EXERCISE SET>
(A) Using the news report on the youth climate strikes, answer these questions:
(i) In at least how many countries do coordinators expect protests?
(ii) In which city is Helena Marschall coordinating a strike?
(iii) Where did Greta Thunberg begin her single-handed climate protest?
(B) Carry the news report on the youth climate strikes further, beginning after its final sentence.

QUOTED TEXT>

--

LONDON (Reuters) - Children, some as young as eight, will walk out of class in cities around the world on Friday in a fresh wave of strikes called by young people who fear adults are sleepwalking towards a collapse in the global climate system.

With coordinators expecting more than a million youths to join protests in at least 110 countries, students inspired by 16-year-old Swedish activist Greta Thunberg are demanding politicians and business leaders act quickly to curb greenhouse gas emissions.

"We seem to have this amazing capability of forgetting horrible things and going on with our daily lives, but adults need to start acting," said Helena Marschall, 16, who is coordinating a strike in the German financial capital Frankfurt.

"If we don’t act now we will soon reach crucial tipping points of our climate system, meaning after that there’s no way out anymore," Marschall said, taking a break from lobbying Deutsche Bank executives to divest from polluting industries at the company's annual general meeting on Thursday.

Since Thunberg began a single-handed climate protest outside the Swedish parliament in August, the Fridays for Future school strike movement has grown exponentially, with groups of friends inspired by her example rapidly clustering into larger, self-organising networks connected across time zones by social media.

--

DATASET CONTENT>
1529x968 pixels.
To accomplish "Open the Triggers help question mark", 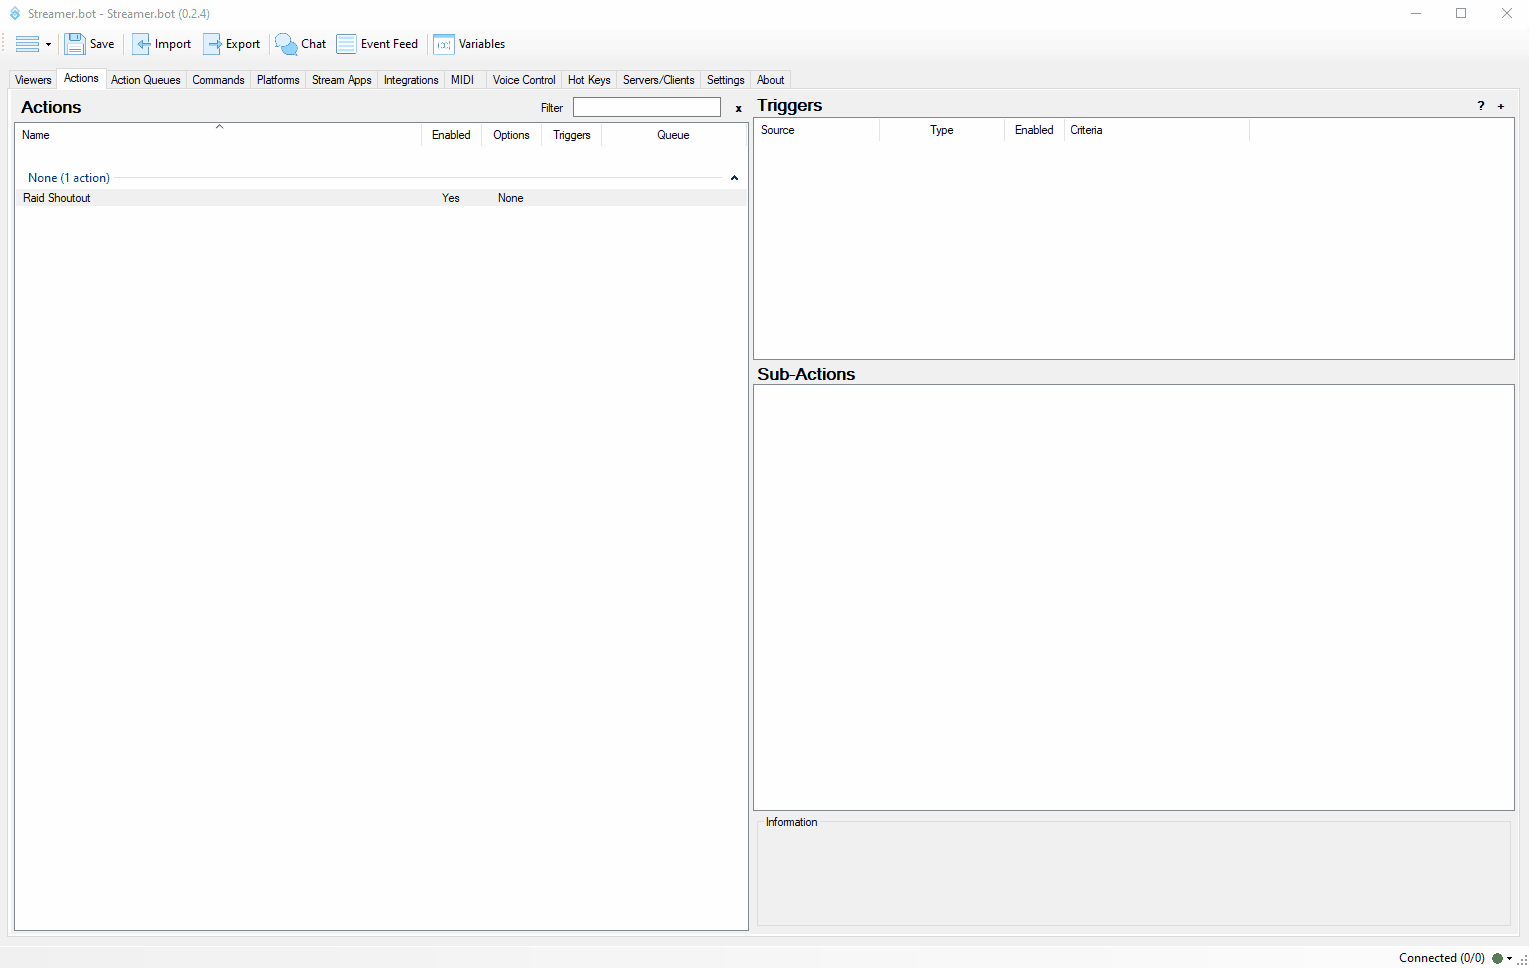I will point(1481,106).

--

PER-TASK ANSWERS>
(A)
(i) At least 110 countries
(ii) Frankfurt
(iii) Outside the Swedish parliament

(B)
After Marschall began striking on Friday afternoons with a small group of friends in December, support kept doubling until 8,000 young people protested in Frankfurt at an initial global strike on March 15. An estimated 1.5 million young people took part worldwide.

Against a backdrop of elections to the European Parliament, which began earlier on Thursday, the Frankfurt school strikers plan to march on the headquarters of the European Central Bank on Friday to demand it stop financing the fossil fuel industry. The ECB says its mandate is to control inflation and not to favour certain market sectors over others.

Although the strikes have been concentrated most heavily in Western Europe, North America and Australia, demonstrations have taken place in Mexico, South Africa and on a smaller scale in dozens of other countries across the global south.

"My environment is being destroyed by the fossil fuel industry," said Sainey Gibba, 22, a graduate student organising a school strike in the West African country of Gambia. "I have to do something before it's too late."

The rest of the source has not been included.